Reading it for the first time in months, I realized how nuanced it was. The epistolary format attracted me always, and I felt it worked perfectly for this story. It struck me how the old man weaved the tale of his past with his present life. I especially liked how Sacred Heart, the home where the old man finally leaves for, becomes a character itself in the story – it is as if it has a personality of its own, like a haunted house.

That does not mean the story or the story-telling seemed perfect to me. I kept wondering if the voice of the old man was genuine enough. How did I want to portray him when I was writing the story? Did I want him to sound guilty because he had not cared for his son in a better way? Or did I want him to sound complaining, scathing his daughter-in-law? I do not remember the reasons exactly now. But one thing I know: through Bound by Life I had merely wanted to show how old men and women are mistreated by their children in the old age. My sympathies lay with the old man in the story and not the son or the daughter-in-law. Did I ever put myself in the shoes of the son/daughter-in-law and try to imagine what it might be to live with a grumpy old man like that?

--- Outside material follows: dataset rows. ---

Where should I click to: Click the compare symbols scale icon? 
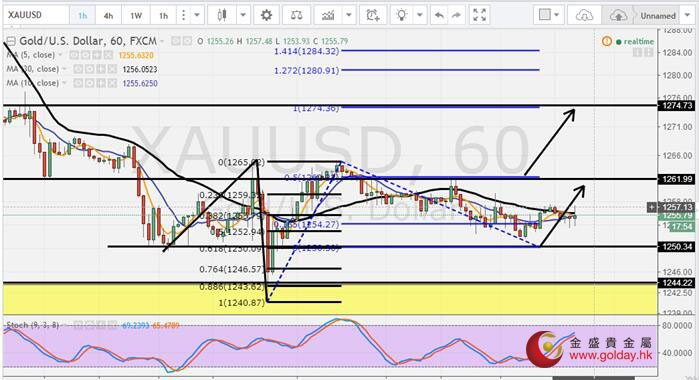[296, 16]
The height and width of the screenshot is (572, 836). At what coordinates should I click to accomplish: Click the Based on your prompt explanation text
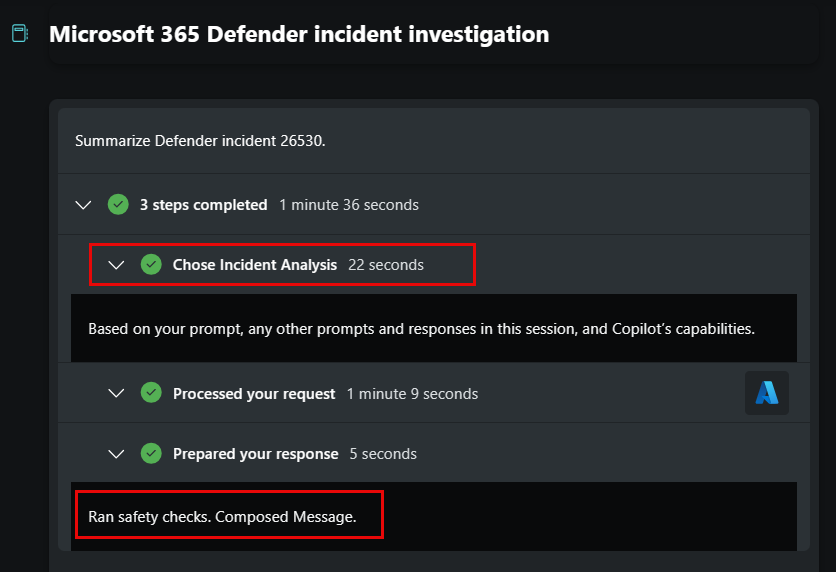point(421,329)
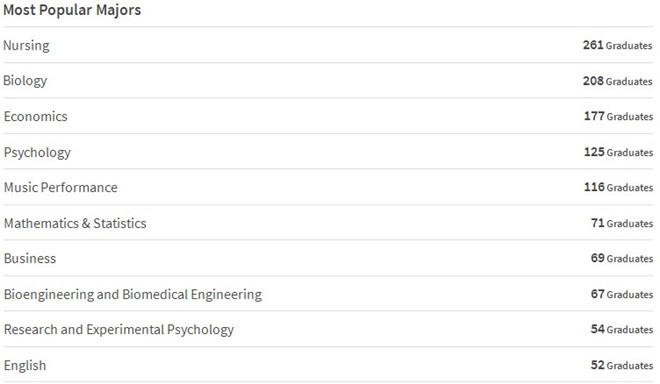Open the Nursing major link

pyautogui.click(x=26, y=45)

That is what made me suspicious of the old man’s voice in the letter-story. If he were really apologetic, would he really write in such harsh manner, knowing that it might be his last communique with his son? Maybe, or may be not. For human nature is a mysterious thing, and it takes a lot of understanding to portray it accurately. But in some ways, at that point, I felt that the old man was merely a child in a big man’s clothes – not understanding, not sympathetic to anyone but himself. Even in his last days he was a selfish man.

Re-reading this story taught me a great lesson: a writer must think all his characters through – their inter dependencies, their emotional balances, before fleshing out a character. Because in the end you are striving to recreate reality, and the onus lies on you to be authentic and unbiased. In spite of how much pain motivates you to write a given story and feel sympathetic to the protagonist, all the supporting characters are as important. Once you have written them out, they cease to exist on paper. They live on in the readers, and the author must bear responsibility for that.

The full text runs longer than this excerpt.